(Dataset records)
○ ○ ○ ○ ○ ○ ○

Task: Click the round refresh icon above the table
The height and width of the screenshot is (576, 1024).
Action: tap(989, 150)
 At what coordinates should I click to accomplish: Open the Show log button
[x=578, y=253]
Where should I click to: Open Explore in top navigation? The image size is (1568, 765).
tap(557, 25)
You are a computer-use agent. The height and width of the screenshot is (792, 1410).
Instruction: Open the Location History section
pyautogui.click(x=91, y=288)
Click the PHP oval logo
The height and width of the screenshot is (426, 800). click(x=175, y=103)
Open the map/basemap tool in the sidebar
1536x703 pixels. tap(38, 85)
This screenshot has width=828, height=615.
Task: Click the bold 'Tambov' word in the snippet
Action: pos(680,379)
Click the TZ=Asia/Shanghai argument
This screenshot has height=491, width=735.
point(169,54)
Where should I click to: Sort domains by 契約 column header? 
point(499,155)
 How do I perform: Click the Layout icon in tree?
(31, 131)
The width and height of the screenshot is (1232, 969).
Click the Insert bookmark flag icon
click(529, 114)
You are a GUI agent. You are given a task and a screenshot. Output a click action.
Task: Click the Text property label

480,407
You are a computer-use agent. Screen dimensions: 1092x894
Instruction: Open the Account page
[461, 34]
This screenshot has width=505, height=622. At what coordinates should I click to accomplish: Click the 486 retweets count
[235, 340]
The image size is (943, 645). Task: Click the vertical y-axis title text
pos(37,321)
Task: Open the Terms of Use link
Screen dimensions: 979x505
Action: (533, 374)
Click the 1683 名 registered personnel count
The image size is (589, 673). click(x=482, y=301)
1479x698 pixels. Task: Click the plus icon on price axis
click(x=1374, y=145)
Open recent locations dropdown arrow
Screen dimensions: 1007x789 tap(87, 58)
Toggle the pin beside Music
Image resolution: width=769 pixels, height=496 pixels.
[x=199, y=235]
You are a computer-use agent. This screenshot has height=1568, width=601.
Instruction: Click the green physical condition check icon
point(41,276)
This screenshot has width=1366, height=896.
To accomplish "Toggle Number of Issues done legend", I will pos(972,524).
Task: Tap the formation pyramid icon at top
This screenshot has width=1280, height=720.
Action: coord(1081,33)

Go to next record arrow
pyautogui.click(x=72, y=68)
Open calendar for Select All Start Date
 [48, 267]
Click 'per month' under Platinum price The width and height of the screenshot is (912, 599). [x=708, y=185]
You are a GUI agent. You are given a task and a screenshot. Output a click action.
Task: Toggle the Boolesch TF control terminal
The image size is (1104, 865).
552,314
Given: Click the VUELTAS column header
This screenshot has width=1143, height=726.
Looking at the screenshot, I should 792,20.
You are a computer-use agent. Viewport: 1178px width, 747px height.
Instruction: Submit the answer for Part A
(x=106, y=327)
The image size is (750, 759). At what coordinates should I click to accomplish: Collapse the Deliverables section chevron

○ ○ ○ ○ ○ ○ ○

Reproduce the entries above, beginning at the first line of the entries and ending after the line that contains "click(x=1374, y=145)".

Task: Click the round refresh icon above the table
The height and width of the screenshot is (576, 1024).
Action: tap(989, 150)
 At what coordinates should I click to accomplish: Open the Show log button
[x=578, y=253]
Where should I click to: Open Explore in top navigation? The image size is (1568, 765).
tap(557, 25)
You are a computer-use agent. The height and width of the screenshot is (792, 1410).
Instruction: Open the Location History section
pyautogui.click(x=91, y=288)
Click the PHP oval logo
The height and width of the screenshot is (426, 800). click(x=175, y=103)
Open the map/basemap tool in the sidebar
1536x703 pixels. tap(38, 85)
This screenshot has width=828, height=615.
Task: Click the bold 'Tambov' word in the snippet
Action: pos(680,379)
Click the TZ=Asia/Shanghai argument
This screenshot has height=491, width=735.
point(169,54)
Where should I click to: Sort domains by 契約 column header? 
point(499,155)
 How do I perform: Click the Layout icon in tree?
(31, 131)
The width and height of the screenshot is (1232, 969).
Click the Insert bookmark flag icon
click(529, 114)
You are a GUI agent. You are given a task and a screenshot. Output a click action.
Task: Click the Text property label

480,407
You are a computer-use agent. Screen dimensions: 1092x894
Instruction: Open the Account page
[461, 34]
This screenshot has width=505, height=622. At what coordinates should I click to accomplish: Click the 486 retweets count
[235, 340]
The image size is (943, 645). Task: Click the vertical y-axis title text
pos(37,321)
Task: Open the Terms of Use link
Screen dimensions: 979x505
Action: (533, 374)
Click the 1683 名 registered personnel count
The image size is (589, 673). click(x=482, y=301)
1479x698 pixels. Task: Click the plus icon on price axis
click(x=1374, y=145)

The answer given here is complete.